Correggio – The Pietà, Or Deposition From The Cross.

This work is one of the glories of Parma. It was painted at the same time as The Martyrdom of SS. Placidus and Flavia—i.e., 1522-23—and for the same patron, Sig. Placido del Bono. The Pietà is much more natural in style than the Martyrdom, and the more so that in it he has not tried to avoid the sadness necessary to the subject. The Saviour is just taken from the cross, which stands in the background, and Joseph of Arimathea is seen descending from it on a ladder. Our Lord lies on a winding-sheet on the ground, His head supported on the knee of the Madonna ; Mary Magdalene crouches on the grass in an attitude of intense sorrow, her hands clasped over her knees in an agony of grief. The Madonna is swooning back in the arms of Salome and another woman, whose faces are convulsed with weeping. The sorrow of all is realistic enough ; it is the Italian unrestrained grief which prostrates. Mary.

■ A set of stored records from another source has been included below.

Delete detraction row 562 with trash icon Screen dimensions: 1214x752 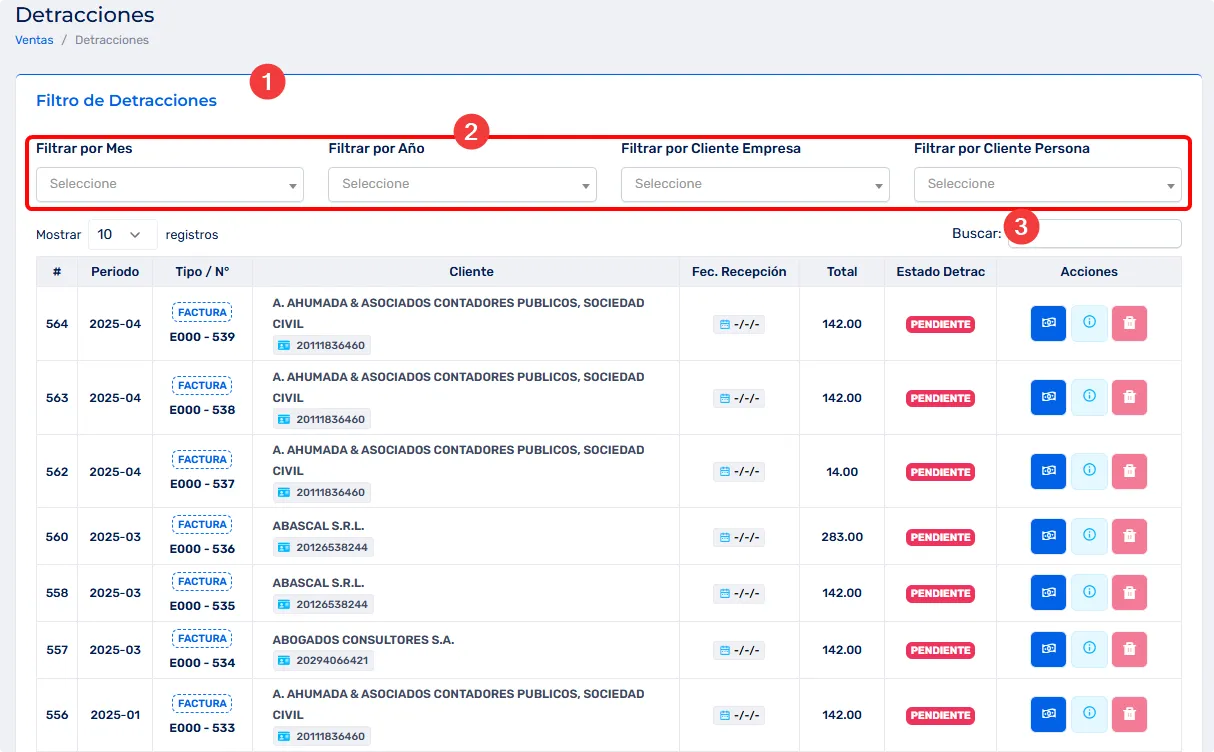(1129, 471)
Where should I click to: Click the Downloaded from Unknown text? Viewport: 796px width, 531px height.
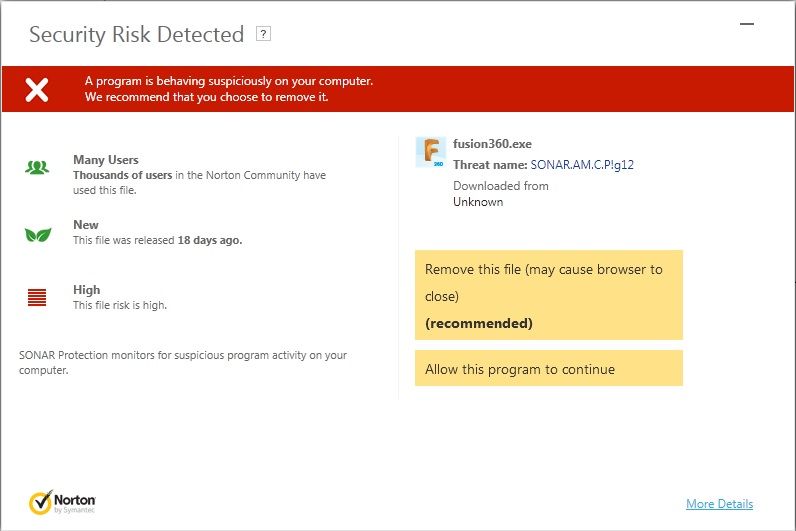point(500,194)
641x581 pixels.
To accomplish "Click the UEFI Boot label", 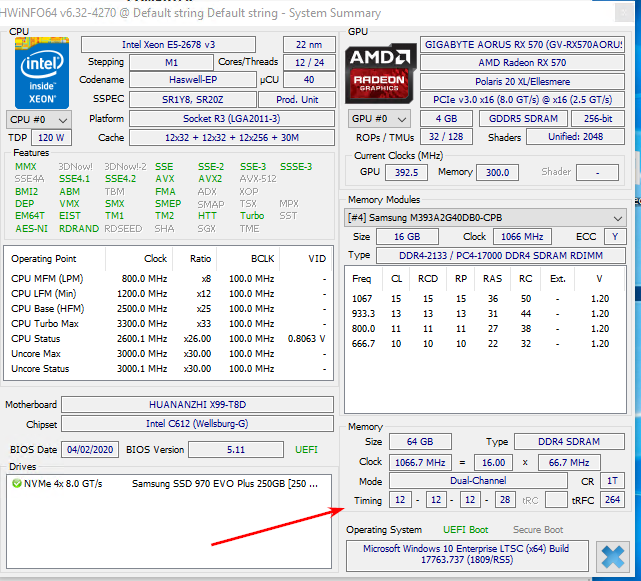I will tap(466, 529).
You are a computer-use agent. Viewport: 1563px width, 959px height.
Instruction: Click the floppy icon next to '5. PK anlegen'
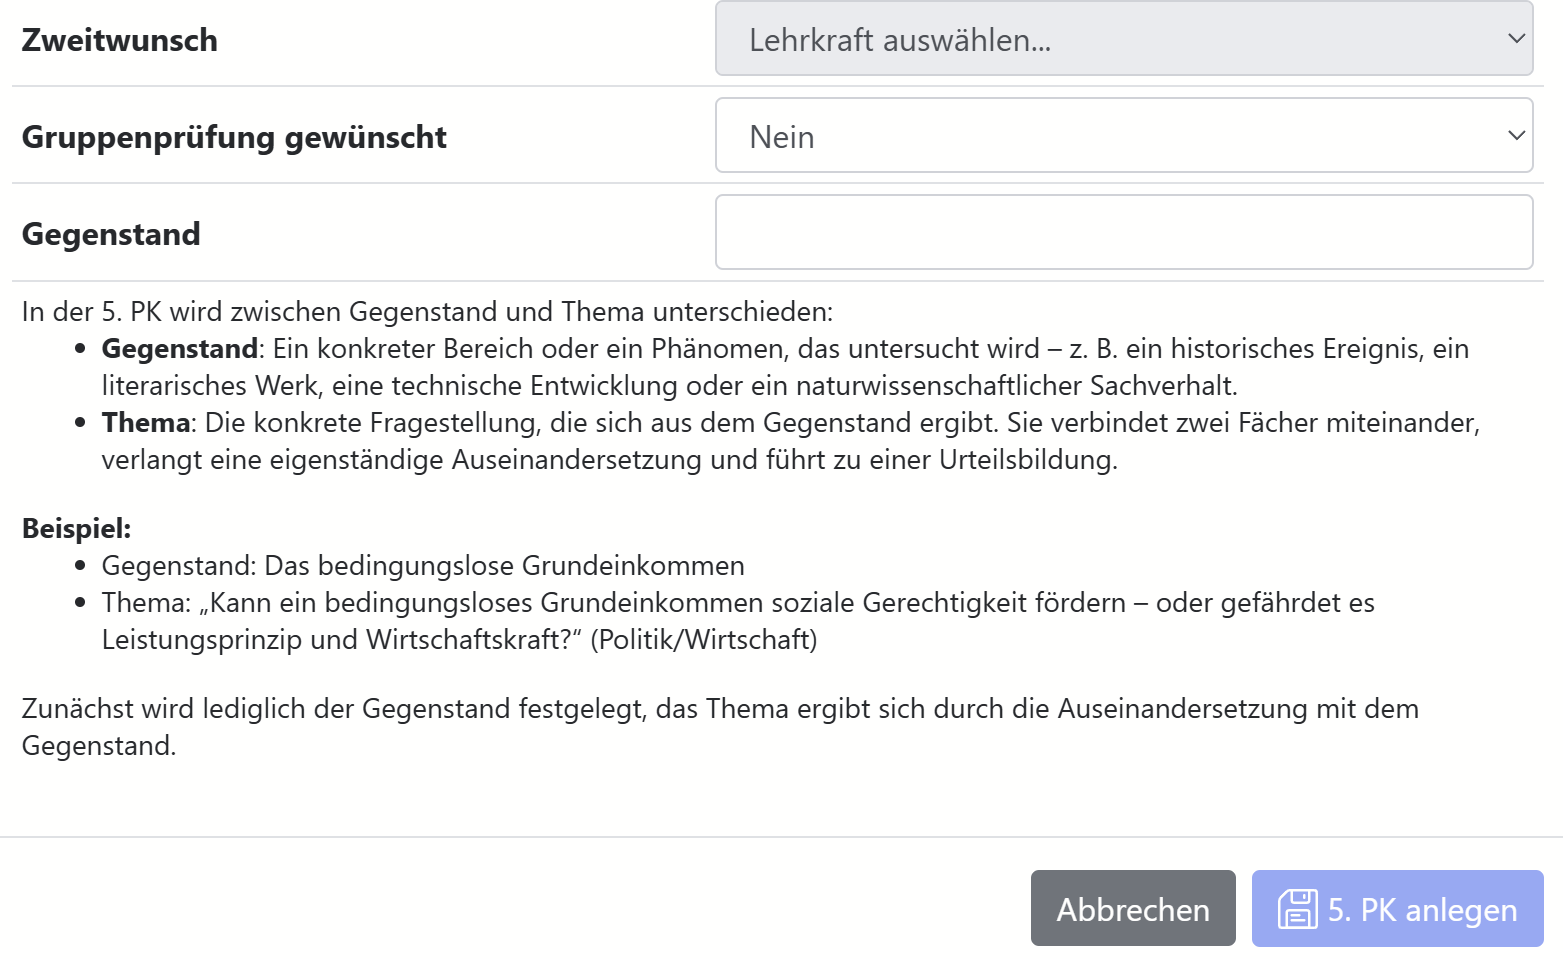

Magdalene shows the intensity of woe which is speechless, the Madonna the overpowering agony which deadens and freezes the senses, the two others the more superficial feeling which finds relief in tears. The figure of Christ is much more masterly than any of Correggio’s other representations of the Saviour, which are apt to be fleshy and wanting in sentiment. Here there is good modelling of all the limbs, the fingers are contracted as if with the iron nails, and the toes are also drawn under. The technique of the whole is fine, and the colouring forcible. The drawing and fore-shortening are superb, but as far as the composition goes, there is in all the principal figures a tendency of line to the left, which gives a certain want of support.